[Stored data]
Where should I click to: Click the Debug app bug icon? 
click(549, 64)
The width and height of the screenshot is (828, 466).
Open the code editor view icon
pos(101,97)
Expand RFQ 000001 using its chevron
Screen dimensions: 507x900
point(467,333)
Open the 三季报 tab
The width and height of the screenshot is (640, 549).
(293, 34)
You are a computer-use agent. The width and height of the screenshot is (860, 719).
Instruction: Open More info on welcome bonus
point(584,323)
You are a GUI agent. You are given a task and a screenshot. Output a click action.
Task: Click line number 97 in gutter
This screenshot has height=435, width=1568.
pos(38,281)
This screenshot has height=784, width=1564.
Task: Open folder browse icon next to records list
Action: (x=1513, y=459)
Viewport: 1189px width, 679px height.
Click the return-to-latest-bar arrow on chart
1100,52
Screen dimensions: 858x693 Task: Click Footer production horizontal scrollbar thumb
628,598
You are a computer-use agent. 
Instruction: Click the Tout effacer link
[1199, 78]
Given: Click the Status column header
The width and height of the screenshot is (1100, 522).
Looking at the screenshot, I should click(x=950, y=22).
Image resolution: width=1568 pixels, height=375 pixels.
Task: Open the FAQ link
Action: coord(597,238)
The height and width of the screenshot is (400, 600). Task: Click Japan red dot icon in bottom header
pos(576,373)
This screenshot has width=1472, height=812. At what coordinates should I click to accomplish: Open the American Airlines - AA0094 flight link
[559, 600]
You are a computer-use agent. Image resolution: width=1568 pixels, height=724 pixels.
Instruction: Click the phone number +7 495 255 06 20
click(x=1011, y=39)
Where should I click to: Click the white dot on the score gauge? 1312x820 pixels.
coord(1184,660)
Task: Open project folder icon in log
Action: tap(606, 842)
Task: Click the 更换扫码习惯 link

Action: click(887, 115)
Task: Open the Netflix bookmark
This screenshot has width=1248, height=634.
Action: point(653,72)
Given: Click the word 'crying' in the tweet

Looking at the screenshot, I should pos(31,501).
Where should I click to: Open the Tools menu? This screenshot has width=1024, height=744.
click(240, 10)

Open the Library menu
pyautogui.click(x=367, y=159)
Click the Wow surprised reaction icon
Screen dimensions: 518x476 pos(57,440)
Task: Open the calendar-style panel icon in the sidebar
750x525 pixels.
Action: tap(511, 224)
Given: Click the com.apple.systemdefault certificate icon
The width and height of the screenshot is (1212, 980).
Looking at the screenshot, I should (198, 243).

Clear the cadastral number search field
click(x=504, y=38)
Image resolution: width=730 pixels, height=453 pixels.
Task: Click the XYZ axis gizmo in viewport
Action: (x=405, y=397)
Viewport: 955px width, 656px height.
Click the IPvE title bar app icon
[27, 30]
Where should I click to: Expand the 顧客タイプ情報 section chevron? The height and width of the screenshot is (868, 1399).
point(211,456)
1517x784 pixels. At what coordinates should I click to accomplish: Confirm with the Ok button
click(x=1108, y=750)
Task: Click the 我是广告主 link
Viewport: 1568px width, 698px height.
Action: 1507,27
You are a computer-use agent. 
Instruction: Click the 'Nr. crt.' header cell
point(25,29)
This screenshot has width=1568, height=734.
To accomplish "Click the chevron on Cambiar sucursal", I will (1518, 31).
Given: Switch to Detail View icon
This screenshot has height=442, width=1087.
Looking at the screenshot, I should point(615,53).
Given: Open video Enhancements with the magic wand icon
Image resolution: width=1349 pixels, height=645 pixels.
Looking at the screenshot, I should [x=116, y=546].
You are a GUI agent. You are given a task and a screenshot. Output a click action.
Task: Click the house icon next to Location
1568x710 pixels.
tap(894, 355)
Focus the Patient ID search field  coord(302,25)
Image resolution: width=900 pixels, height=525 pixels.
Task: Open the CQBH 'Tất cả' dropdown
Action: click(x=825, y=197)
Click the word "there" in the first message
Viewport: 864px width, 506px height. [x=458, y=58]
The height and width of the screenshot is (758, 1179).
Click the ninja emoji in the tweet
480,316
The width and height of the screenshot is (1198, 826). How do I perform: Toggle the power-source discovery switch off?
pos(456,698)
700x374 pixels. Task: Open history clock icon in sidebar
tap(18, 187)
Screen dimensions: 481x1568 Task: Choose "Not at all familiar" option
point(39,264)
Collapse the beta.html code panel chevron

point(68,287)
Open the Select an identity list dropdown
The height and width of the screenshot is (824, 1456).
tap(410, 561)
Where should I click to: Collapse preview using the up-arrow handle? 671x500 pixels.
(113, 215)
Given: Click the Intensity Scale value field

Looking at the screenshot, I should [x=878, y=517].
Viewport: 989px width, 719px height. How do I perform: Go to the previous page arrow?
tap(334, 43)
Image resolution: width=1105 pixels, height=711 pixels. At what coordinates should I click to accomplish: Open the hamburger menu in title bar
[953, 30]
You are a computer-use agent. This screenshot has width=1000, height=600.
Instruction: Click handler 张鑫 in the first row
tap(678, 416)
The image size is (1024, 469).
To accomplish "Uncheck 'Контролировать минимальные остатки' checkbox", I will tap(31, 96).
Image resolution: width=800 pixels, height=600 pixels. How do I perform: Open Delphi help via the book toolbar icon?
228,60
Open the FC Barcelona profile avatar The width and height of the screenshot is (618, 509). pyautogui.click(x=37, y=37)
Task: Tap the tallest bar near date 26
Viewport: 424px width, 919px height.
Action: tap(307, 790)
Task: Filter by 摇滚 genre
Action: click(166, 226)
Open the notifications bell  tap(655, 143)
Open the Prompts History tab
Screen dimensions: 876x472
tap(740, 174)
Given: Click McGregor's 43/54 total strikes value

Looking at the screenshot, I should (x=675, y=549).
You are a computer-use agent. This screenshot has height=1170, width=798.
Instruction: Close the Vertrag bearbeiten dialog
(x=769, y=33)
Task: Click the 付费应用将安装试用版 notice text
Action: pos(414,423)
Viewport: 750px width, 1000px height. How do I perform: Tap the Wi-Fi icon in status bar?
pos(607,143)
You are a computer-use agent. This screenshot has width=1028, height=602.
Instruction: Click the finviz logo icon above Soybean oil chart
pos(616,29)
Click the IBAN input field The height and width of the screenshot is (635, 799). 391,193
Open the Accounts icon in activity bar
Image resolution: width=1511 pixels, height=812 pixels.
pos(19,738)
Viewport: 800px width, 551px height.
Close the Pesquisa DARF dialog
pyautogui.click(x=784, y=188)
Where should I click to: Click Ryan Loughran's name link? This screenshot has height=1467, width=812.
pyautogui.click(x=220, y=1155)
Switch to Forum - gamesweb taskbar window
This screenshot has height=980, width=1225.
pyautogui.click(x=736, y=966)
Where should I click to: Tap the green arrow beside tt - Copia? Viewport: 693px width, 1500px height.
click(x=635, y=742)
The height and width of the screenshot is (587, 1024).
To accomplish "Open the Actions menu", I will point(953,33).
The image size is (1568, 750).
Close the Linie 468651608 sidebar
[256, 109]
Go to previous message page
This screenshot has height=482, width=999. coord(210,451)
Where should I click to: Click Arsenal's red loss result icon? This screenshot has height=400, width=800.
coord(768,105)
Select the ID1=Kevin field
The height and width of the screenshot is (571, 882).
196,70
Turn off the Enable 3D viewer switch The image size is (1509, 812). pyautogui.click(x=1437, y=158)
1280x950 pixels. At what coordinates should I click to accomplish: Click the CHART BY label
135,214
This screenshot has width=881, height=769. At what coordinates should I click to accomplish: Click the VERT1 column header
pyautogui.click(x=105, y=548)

» Exercise
Filter the entries down to the lines with the word "agent" in them, and copy those lines.

» Response to this task
You are a computer-use agent. The width and height of the screenshot is (860, 719).
You are a GUI agent. You are given a task and a screenshot. Output a click action.
You are a computer-use agent. 
You are a computer-use agent. Image resolution: width=1568 pixels, height=724 pixels.
You are a computer-use agent. 
You are a GUI agent. You are given a task and a screenshot. Output a click action.
You are a computer-use agent. This screenshot has width=1000, height=600.
You are a computer-use agent. This screenshot has height=1170, width=798.
You are a computer-use agent. This screenshot has width=1028, height=602.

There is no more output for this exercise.